[[ RECORD EXCERPTS, beginning ]]
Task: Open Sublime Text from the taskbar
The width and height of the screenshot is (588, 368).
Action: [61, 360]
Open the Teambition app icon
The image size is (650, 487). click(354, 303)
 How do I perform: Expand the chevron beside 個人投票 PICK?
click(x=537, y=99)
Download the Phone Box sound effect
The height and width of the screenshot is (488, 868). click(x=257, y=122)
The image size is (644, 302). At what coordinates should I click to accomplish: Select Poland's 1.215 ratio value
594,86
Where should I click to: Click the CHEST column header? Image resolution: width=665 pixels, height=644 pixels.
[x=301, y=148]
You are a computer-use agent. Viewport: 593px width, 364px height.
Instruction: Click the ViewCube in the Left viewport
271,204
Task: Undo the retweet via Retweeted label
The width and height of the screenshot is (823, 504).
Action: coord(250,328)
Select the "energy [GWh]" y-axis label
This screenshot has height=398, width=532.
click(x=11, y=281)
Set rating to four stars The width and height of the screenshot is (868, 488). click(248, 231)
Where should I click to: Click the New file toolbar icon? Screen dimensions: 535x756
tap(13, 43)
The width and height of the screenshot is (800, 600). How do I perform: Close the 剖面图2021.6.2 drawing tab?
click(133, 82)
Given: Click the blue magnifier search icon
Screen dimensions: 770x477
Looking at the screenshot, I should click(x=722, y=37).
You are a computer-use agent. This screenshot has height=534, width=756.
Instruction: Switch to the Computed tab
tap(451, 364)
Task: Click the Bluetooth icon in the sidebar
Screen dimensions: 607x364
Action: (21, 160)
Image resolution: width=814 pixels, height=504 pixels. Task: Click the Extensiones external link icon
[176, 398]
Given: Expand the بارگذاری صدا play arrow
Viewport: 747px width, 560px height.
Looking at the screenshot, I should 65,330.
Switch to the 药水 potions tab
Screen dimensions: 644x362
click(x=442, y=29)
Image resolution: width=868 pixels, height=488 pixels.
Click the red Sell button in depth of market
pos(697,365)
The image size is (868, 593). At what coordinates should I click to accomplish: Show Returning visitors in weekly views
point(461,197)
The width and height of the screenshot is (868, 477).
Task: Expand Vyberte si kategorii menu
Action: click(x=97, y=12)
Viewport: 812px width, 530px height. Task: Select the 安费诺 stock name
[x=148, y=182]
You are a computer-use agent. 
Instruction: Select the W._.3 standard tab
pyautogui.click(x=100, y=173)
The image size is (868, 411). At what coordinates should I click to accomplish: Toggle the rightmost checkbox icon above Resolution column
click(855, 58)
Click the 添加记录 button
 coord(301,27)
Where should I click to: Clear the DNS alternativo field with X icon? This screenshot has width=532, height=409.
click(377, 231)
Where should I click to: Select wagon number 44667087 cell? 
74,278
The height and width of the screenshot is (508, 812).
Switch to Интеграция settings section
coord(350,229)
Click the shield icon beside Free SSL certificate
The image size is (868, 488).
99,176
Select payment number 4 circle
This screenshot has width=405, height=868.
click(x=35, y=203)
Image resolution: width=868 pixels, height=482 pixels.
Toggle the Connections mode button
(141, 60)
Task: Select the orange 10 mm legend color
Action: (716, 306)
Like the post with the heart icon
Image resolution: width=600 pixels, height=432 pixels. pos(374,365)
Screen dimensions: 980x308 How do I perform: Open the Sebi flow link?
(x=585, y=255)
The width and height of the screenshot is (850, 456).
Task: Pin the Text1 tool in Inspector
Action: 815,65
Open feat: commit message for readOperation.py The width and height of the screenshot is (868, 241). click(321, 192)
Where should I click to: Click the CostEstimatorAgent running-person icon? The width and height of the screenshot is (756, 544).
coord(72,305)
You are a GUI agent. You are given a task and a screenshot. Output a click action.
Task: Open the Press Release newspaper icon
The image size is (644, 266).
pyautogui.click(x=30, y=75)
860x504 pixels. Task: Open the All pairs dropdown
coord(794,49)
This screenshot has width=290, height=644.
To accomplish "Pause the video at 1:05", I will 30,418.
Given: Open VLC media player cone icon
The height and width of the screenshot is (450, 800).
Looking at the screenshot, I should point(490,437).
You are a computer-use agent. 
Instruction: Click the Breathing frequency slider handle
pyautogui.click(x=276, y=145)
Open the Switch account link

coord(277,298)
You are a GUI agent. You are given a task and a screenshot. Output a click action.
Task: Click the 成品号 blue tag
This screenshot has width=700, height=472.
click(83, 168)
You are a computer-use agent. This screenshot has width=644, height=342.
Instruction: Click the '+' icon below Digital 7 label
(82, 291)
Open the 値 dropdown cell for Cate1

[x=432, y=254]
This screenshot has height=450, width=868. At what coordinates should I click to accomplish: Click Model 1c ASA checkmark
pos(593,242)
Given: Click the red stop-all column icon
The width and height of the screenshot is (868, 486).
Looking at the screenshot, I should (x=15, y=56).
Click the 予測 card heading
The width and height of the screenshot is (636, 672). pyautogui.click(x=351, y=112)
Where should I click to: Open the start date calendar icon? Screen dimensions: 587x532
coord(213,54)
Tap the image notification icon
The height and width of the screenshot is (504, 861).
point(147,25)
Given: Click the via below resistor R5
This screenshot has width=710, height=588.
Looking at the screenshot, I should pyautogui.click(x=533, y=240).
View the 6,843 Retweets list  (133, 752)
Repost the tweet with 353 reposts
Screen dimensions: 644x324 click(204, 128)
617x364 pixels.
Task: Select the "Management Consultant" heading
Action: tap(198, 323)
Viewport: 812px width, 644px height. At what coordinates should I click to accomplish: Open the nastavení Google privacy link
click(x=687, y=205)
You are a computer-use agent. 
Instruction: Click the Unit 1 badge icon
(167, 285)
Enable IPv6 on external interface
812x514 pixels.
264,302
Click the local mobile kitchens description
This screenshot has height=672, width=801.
[[ RECORD EXCERPTS, end ]]
● **WHAT IS BEING ASKED**
Repeat every line of the data, exactly and in full.

● **WRITTEN REPLY**
Task: Open Sublime Text from the taskbar
The width and height of the screenshot is (588, 368).
Action: [61, 360]
Open the Teambition app icon
The image size is (650, 487). click(354, 303)
 How do I perform: Expand the chevron beside 個人投票 PICK?
click(x=537, y=99)
Download the Phone Box sound effect
The height and width of the screenshot is (488, 868). click(x=257, y=122)
The image size is (644, 302). At what coordinates should I click to accomplish: Select Poland's 1.215 ratio value
594,86
Where should I click to: Click the CHEST column header? Image resolution: width=665 pixels, height=644 pixels.
[x=301, y=148]
You are a computer-use agent. Viewport: 593px width, 364px height.
Instruction: Click the ViewCube in the Left viewport
271,204
Task: Undo the retweet via Retweeted label
The width and height of the screenshot is (823, 504).
Action: coord(250,328)
Select the "energy [GWh]" y-axis label
This screenshot has height=398, width=532.
click(x=11, y=281)
Set rating to four stars The width and height of the screenshot is (868, 488). click(248, 231)
Where should I click to: Click the New file toolbar icon? Screen dimensions: 535x756
tap(13, 43)
The width and height of the screenshot is (800, 600). How do I perform: Close the 剖面图2021.6.2 drawing tab?
click(133, 82)
Given: Click the blue magnifier search icon
Screen dimensions: 770x477
Looking at the screenshot, I should click(x=722, y=37).
You are a computer-use agent. This screenshot has height=534, width=756.
Instruction: Switch to the Computed tab
tap(451, 364)
Task: Click the Bluetooth icon in the sidebar
Screen dimensions: 607x364
Action: (21, 160)
Image resolution: width=814 pixels, height=504 pixels. Task: Click the Extensiones external link icon
[176, 398]
Given: Expand the بارگذاری صدا play arrow
Viewport: 747px width, 560px height.
Looking at the screenshot, I should 65,330.
Switch to the 药水 potions tab
Screen dimensions: 644x362
click(x=442, y=29)
Image resolution: width=868 pixels, height=488 pixels.
Click the red Sell button in depth of market
pos(697,365)
The image size is (868, 593). At what coordinates should I click to accomplish: Show Returning visitors in weekly views
point(461,197)
The width and height of the screenshot is (868, 477).
Task: Expand Vyberte si kategorii menu
Action: click(x=97, y=12)
Viewport: 812px width, 530px height. Task: Select the 安费诺 stock name
[x=148, y=182]
You are a computer-use agent. 
Instruction: Select the W._.3 standard tab
pyautogui.click(x=100, y=173)
The image size is (868, 411). At what coordinates should I click to accomplish: Toggle the rightmost checkbox icon above Resolution column
click(855, 58)
Click the 添加记录 button
 coord(301,27)
Where should I click to: Clear the DNS alternativo field with X icon? This screenshot has width=532, height=409.
click(377, 231)
Where should I click to: Select wagon number 44667087 cell? 
74,278
The height and width of the screenshot is (508, 812).
Switch to Интеграция settings section
coord(350,229)
Click the shield icon beside Free SSL certificate
The image size is (868, 488).
99,176
Select payment number 4 circle
This screenshot has width=405, height=868.
click(x=35, y=203)
Image resolution: width=868 pixels, height=482 pixels.
Toggle the Connections mode button
(141, 60)
Task: Select the orange 10 mm legend color
Action: (716, 306)
Like the post with the heart icon
Image resolution: width=600 pixels, height=432 pixels. pos(374,365)
Screen dimensions: 980x308 How do I perform: Open the Sebi flow link?
(x=585, y=255)
The width and height of the screenshot is (850, 456).
Task: Pin the Text1 tool in Inspector
Action: 815,65
Open feat: commit message for readOperation.py The width and height of the screenshot is (868, 241). click(321, 192)
Where should I click to: Click the CostEstimatorAgent running-person icon? The width and height of the screenshot is (756, 544).
coord(72,305)
You are a GUI agent. You are given a task and a screenshot. Output a click action.
Task: Open the Press Release newspaper icon
The image size is (644, 266).
pyautogui.click(x=30, y=75)
860x504 pixels. Task: Open the All pairs dropdown
coord(794,49)
This screenshot has width=290, height=644.
To accomplish "Pause the video at 1:05", I will 30,418.
Given: Open VLC media player cone icon
The height and width of the screenshot is (450, 800).
Looking at the screenshot, I should point(490,437).
You are a computer-use agent. 
Instruction: Click the Breathing frequency slider handle
pyautogui.click(x=276, y=145)
Open the Switch account link

coord(277,298)
You are a GUI agent. You are given a task and a screenshot. Output a click action.
Task: Click the 成品号 blue tag
This screenshot has width=700, height=472.
click(83, 168)
You are a computer-use agent. This screenshot has width=644, height=342.
Instruction: Click the '+' icon below Digital 7 label
(82, 291)
Open the 値 dropdown cell for Cate1

[x=432, y=254]
This screenshot has height=450, width=868. At what coordinates should I click to accomplish: Click Model 1c ASA checkmark
pos(593,242)
Given: Click the red stop-all column icon
The width and height of the screenshot is (868, 486).
Looking at the screenshot, I should (x=15, y=56).
Click the 予測 card heading
The width and height of the screenshot is (636, 672). pyautogui.click(x=351, y=112)
Where should I click to: Open the start date calendar icon? Screen dimensions: 587x532
coord(213,54)
Tap the image notification icon
The height and width of the screenshot is (504, 861).
point(147,25)
Given: Click the via below resistor R5
This screenshot has width=710, height=588.
Looking at the screenshot, I should pyautogui.click(x=533, y=240).
View the 6,843 Retweets list  (133, 752)
Repost the tweet with 353 reposts
Screen dimensions: 644x324 click(204, 128)
617x364 pixels.
Task: Select the "Management Consultant" heading
Action: tap(198, 323)
Viewport: 812px width, 644px height. At what coordinates should I click to accomplish: Open the nastavení Google privacy link
click(x=687, y=205)
You are a computer-use agent. 
Instruction: Click the Unit 1 badge icon
(167, 285)
Enable IPv6 on external interface
812x514 pixels.
264,302
Click the local mobile kitchens description
This screenshot has height=672, width=801.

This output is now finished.